[Source records]
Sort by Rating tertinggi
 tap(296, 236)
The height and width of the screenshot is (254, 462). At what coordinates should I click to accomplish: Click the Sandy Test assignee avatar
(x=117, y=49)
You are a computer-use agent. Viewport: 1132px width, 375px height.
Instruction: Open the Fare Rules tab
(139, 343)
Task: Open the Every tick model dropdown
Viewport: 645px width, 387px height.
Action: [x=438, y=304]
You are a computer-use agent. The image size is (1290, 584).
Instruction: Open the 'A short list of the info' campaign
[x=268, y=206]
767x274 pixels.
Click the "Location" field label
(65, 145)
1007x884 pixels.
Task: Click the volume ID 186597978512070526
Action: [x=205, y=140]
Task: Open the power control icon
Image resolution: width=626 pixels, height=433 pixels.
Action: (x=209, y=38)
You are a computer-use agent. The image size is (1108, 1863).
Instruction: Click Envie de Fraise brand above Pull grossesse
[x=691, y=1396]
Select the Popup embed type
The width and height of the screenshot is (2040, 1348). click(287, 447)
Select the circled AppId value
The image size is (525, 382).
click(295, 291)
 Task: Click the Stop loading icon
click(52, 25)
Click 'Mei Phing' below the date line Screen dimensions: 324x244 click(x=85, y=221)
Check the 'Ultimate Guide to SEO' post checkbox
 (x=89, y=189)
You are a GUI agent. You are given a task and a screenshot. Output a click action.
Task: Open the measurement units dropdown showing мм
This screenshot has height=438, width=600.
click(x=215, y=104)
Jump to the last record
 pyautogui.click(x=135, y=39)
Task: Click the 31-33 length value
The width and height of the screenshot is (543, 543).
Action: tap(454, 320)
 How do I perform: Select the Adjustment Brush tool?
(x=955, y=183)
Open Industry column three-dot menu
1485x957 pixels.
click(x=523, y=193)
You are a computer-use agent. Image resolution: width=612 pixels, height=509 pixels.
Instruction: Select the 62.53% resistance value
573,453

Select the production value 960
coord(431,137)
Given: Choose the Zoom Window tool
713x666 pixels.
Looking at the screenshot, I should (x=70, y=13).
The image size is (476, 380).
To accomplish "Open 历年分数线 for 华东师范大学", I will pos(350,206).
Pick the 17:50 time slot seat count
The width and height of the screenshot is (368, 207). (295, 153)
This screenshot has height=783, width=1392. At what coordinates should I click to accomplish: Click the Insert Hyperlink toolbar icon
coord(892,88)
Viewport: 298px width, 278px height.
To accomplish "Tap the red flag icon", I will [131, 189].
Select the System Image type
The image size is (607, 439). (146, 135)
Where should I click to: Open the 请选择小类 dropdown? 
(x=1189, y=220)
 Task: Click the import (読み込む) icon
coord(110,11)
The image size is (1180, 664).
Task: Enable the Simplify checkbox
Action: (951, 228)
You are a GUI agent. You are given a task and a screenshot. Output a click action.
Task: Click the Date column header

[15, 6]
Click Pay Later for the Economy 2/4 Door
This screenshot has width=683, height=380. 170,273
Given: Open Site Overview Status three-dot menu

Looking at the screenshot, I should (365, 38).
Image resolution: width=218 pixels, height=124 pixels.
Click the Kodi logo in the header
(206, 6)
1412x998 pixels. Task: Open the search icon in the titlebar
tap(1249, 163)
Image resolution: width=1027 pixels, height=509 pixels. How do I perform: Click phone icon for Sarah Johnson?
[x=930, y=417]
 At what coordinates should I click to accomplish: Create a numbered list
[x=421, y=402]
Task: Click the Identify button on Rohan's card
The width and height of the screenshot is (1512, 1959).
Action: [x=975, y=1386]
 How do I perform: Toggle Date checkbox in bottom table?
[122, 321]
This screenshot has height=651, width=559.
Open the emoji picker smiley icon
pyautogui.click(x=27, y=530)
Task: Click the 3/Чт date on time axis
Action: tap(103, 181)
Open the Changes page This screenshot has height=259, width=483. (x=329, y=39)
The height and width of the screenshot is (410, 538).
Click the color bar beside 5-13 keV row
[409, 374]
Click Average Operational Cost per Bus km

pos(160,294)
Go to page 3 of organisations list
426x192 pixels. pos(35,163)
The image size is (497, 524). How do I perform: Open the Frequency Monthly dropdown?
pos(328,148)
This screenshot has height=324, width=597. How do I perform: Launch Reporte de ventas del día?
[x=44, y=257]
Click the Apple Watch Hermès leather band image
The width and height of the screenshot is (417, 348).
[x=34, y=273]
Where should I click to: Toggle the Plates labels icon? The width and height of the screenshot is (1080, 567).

**AIM OF THE TASK**
Express the data from its start through the line containing "[x=268, y=206]" as a numbered list, with blank lines omitted.

**TASK SOLUTION**
1. Sort by Rating tertinggi
2.  tap(296, 236)
3. The height and width of the screenshot is (254, 462). At what coordinates should I click to accomplish: Click the Sandy Test assignee avatar
4. (x=117, y=49)
5. You are a computer-use agent. Viewport: 1132px width, 375px height.
6. Instruction: Open the Fare Rules tab
7. (139, 343)
8. Task: Open the Every tick model dropdown
9. Viewport: 645px width, 387px height.
10. Action: [x=438, y=304]
11. You are a computer-use agent. The image size is (1290, 584).
12. Instruction: Open the 'A short list of the info' campaign
13. [x=268, y=206]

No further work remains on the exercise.